La dynamique de la masse salariale publique constitue un enjeu central pour la stabilité macroéconomique de la République démocratique du Congo, dans un contexte marqué par des besoins croissants de financement public et des contraintes sécuritaires, notamment à l’Est du pays.
Lors d’une mission à Kinshasa, l’administrateur du groupe Afrique III du Fonds monétaire international, Régis O. N’sonde, a indiqué que les autorités congolaises ont fourni des explications jugées rassurantes sur la trajectoire du programme économique en cours. Les échanges ont porté sur la soutenabilité budgétaire et la maîtrise des dépenses publiques.
Pression salariale et contraintes budgétaires
Selon les analyses du FMI, la progression des rémunérations dans la fonction publique, particulièrement dans les secteurs de l’éducation, de la santé et de la justice, constitue un risque pour l’exécution du budget national. La masse salariale absorbe une part croissante des ressources de l’État, réduisant l’espace fiscal disponible pour l’investissement productif.
Le gouvernement congolais, conduit par Judith Suminwa Tuluka, s’est engagé à poursuivre les efforts de mobilisation des recettes internes et à rationaliser les dépenses publiques.
Audit de la paie publique et gouvernance financière
Sur instruction du président Félix Tshisekedi, un audit de l’état liquidatif de la fonction publique est attendu dans un délai de trente jours afin d’évaluer la structure réelle des charges salariales et renforcer la transparence administrative.
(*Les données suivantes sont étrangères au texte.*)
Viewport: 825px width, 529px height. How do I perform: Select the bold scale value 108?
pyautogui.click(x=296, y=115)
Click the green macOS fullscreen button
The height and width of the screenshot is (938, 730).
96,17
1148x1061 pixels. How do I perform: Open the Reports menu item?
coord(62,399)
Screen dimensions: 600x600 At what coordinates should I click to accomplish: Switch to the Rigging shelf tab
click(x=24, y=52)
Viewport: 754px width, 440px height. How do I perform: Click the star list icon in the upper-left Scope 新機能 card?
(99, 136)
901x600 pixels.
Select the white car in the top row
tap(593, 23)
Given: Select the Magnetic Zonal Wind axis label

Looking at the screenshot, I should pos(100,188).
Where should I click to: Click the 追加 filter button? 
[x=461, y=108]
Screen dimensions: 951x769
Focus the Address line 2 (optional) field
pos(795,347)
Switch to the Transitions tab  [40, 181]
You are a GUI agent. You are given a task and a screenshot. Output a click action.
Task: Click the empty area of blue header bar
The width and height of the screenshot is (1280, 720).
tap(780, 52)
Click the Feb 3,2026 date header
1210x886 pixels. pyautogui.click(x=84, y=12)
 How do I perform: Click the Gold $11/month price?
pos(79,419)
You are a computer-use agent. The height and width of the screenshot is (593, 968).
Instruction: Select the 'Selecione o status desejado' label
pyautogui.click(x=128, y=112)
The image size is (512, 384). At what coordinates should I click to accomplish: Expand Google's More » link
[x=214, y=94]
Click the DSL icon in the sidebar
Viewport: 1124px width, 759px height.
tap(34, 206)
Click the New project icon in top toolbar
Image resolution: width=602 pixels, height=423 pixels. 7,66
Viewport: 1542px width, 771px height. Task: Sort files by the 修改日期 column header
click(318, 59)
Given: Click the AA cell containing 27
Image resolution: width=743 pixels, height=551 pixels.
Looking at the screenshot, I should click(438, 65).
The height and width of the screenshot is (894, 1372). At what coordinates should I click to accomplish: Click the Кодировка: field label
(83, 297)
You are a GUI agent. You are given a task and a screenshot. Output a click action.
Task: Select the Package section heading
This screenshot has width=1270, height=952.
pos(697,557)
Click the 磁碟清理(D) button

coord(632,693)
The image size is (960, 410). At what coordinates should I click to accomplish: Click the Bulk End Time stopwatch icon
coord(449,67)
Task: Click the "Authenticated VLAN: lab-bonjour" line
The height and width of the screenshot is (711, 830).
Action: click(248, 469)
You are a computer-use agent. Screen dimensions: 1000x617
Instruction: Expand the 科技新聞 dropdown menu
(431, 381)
La République démocratique du Congo est engagée depuis 2025 dans un programme triennal avec le FMI, articulé autour de la Extended Credit Facility (FEC) et de la Resilience and Sustainability Facility (RSF).
Dans un environnement économique marqué par l’incertitude régionale, la gestion rigoureuse des finances publiques apparaît comme un impératif stratégique pour soutenir la croissance et la stabilité du pays.